Results of antioxidant test of 4 apple cultivars showed that none of 4 samples did not have high antioxidant properties at 2 mg/ml concentration but only cultivar A showed %64 inhibitory power.It is to be noted that the extracts were prepared with low concentration, therefore samples were not diluted.

These findings are in agreement with measured total phenolic contents of the samples (Drogoudi et al., 2008 ▶; Lata, 2007 ▶; D΄Abrosca et al., 2007 ▶; Tsao et al., 2005 ▶; Vieira et al., 2009 ▶).

β-Carotene/linoleic acid test of 4 apple cultivars showed the same results as antioxidant test with the exception that cultivar A showed greater inhibitory power (%6) compared to DPPH procedure.

This finding is in contradiction with findings of Garcia et al., 2009; Lata et al., 2009; Lee et al., 2003; Bandoniene and Murkovic., 2002; Kondo et al., 2002; which might be due to different cultivars they have selected under different climatic conditions.

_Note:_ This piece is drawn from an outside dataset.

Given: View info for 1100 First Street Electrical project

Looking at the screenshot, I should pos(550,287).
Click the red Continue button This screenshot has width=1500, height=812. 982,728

The basic structure of the phenols and other structural factors play a fundamental role in the mechanism by which these compounds are able to scavenge free radicals (Sadeghipour et al., 2005 ▶). As underlined also by others (Lata et al., 2009 ▶; Lata, 2008 ▶), it is difficult to compare the content of apple phenolic among different studies, as many variations can be principally caused by different growth period, geographic location, storage type, genetic diversity and many other factors.

The results, expressed as gallic acid equivalents, were 0 µg/mg and 1.5±0.6 for the extracts of apples, respectively.

These values are comparable to the values reported in the literature for other apple cultivars, such as Golden Delicious, Stark Delicious, Mora, Nesta, Panaia-red and Ruggine (Iacopini et al., 2009 ▶). Phenolic compounds normally play main role in the antioxidant activity of the plant extracts, thus, low DPPH antioxidant activity of our samples may be related to their negligible total phenolic compounds contents. Folin–Ciocalteu test showed that there is low percentage of phenolic compounds in all samples which is in accordance with antioxidant tests.

Overall conclusions was that all samples did not show high antioxidant power and only cultivar A showed higher antioxidant power, which might be due to the presence of phenolic compounds.

Conclusions

Natural products, especially those produced by edible and medicinal plant species, are currently under special interest as food additive due to their safety, usefulness and accessibility. In this study, we have focused on antioxidant activity and total phenolic compounds of apples. Our results conclude that the phenolic content, the radical-scavenging and antioxidant properties of old local apple varieties demonstrate that these new cultivars could be a good source of phytochemicals, bioactive compounds with important protective properties. These local apple cultivars could be also considered as an important source of genes for apple breeding program and for the production of value added apple cultivar. Thus, further studies on local and ancient varieties for determining of their biological potentials have are highly recommended.